### Text section
------------------------------------------------

Keelyan – 2014 Graduate
I experienced a lot of verbal and emotional abuse growing up and was sexually abused by a family member when I was a child. Because I was often told I was a failure, I began striving to please others. Perfectionism took over my life. When I was 15, my mother had two strokes that left her cognitively impaired, so I took on a parental role to take care of her. I felt like it was my fault, and I began to self-harm to cope with the stress and guilt. Later, I developed an eating disorder. I thought my problems would go away in college, but they didn’t. I dated a guy who ended up raping me and leaving me shattered. Once again, I blamed myself for what happened. I couldn’t deal with the pain and attempted suicide. I was placed in mandatory counseling and was in the hospital for three months. When I got out, I maintained stability for a while. In that time, I met a Christian woman who took me in and showed me the love a mom is supposed to give. After ending up in the hospital for another suicide attempt, she told me about Mercy.
When I got to Mercy, I was terrified. I didn’t trust anyone. My head was always down, and I had no confidence or self-esteem. I didn’t believe I deserved to be at Mercy or deserved to get better. I really fought the process. I didn’t believe in God and didn’t think that He even cared or could do anything to help me.
Transformation was a slow and gradual process for me. Because I really didn’t know God or His character, one thing that really helped me was experiencing unconditional love and grace from the Mercy staff. I was not used to getting that from anyone. This softened my heart, and God’s love began to chip away at the walls I had built up around myself. I made the choice to get baptized, and it was an amazing experience—one that I’ll always remember. It really helped open my eyes to see that God has given me a new life.

------------------------------------------------

### Required actions
**1)** Based on Keelyan's testimonial, decide whether each statement below agrees with it. Answer yes or no for each, and quote the deciding words.
(a) Keelyan's mother had two strokes when Keelyan was 15.
(b) Keelyan's problems went away after starting college.
(c) Keelyan trusted people right away on arriving at Mercy.
**2)** Continue Keelyan's testimonial about Mercy, starting after its last sentence.

Stored data entries
------------------------------------------------

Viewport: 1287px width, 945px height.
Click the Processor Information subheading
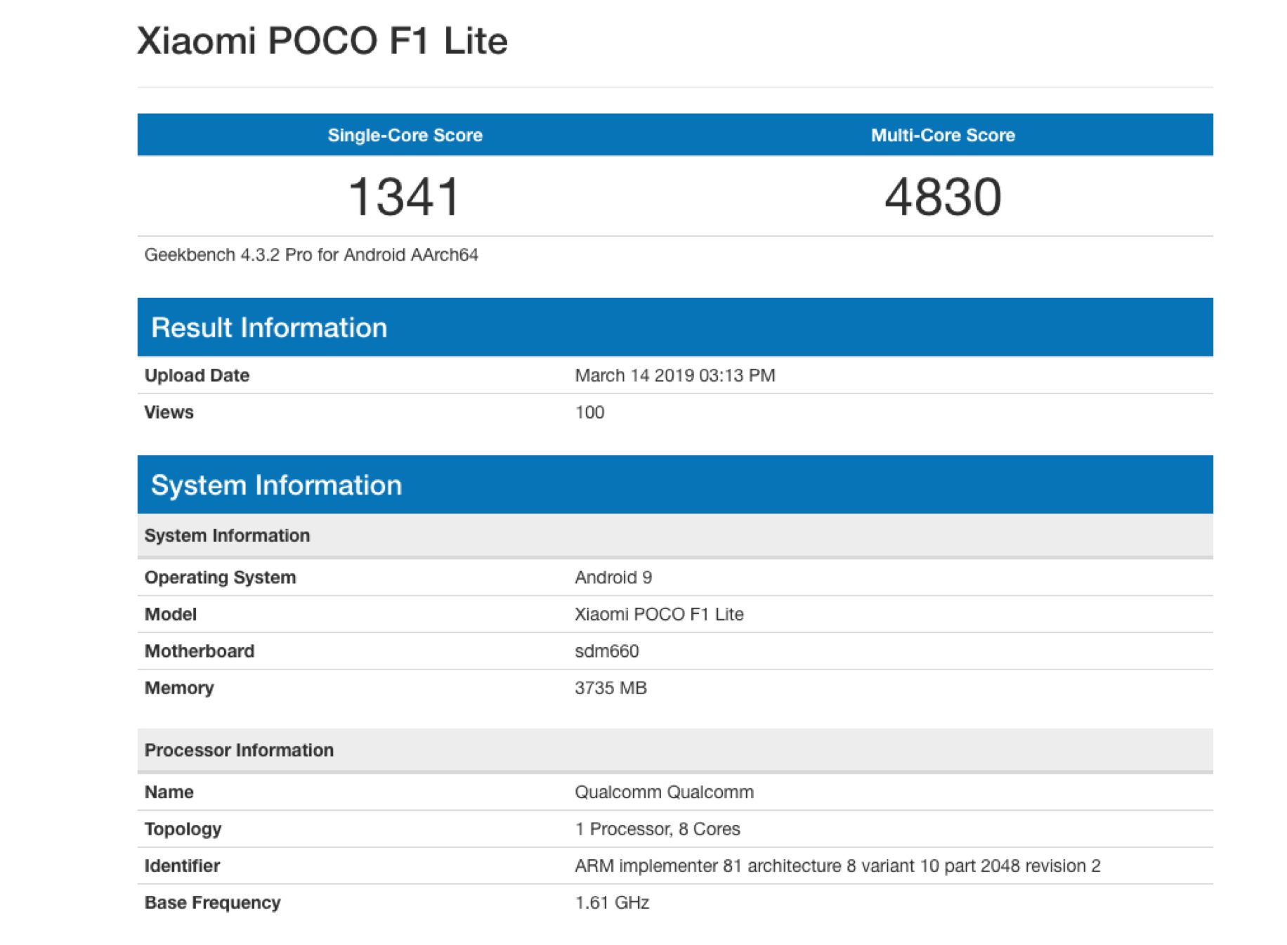coord(239,750)
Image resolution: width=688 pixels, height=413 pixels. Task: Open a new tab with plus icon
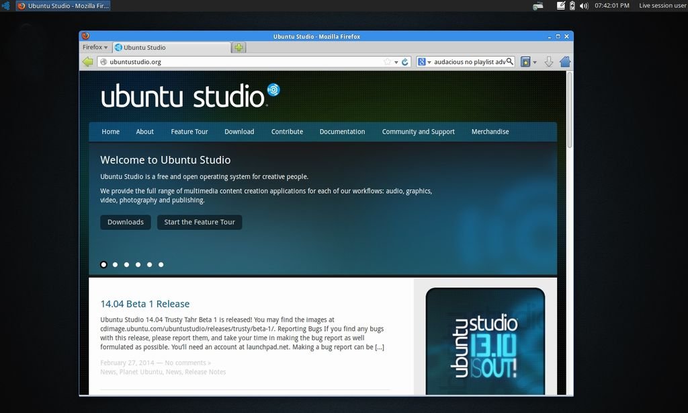(239, 47)
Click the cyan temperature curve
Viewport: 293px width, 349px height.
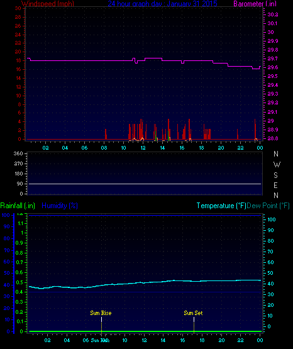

------------------------------------------------

### Task answers
**1)**
(a) Yes: "When I was 15, my mother had two strokes that left her cognitively impaired"
(b) No: "I thought my problems would go away in college, but they didn’t."
(c) No: "I didn’t trust anyone."

**2)**
While at Mercy, I started to see God for who He really is, and that allowed me to see myself for who I really am as His daughter. As I learned the truth, I began to fight against the lies I believed for so long. I learned that I am valuable and beautiful. I am human and will make mistakes, but it’s what I do after the mistake that matters. God continues to show me that there is hope and that I do have a future. I’ve learned that shame, fear and guilt have no power in my life anymore. I’ve learned the importance of forgiveness for my own benefit to move forward in life. And one of the most important things I have learned at Mercy is something that the enemy has tried to steal from me my entire life—my voice does matter, no one has the right to take it, and I do not have to be silent any longer.
After graduation, I plan to go back to school to finish my bachelor’s degree in psychology and then pursue a master’s degree in psychology. I would like to go to seminary, too. My goal is to become a counselor and pastor so I can help others who have been through similar things as I have been through.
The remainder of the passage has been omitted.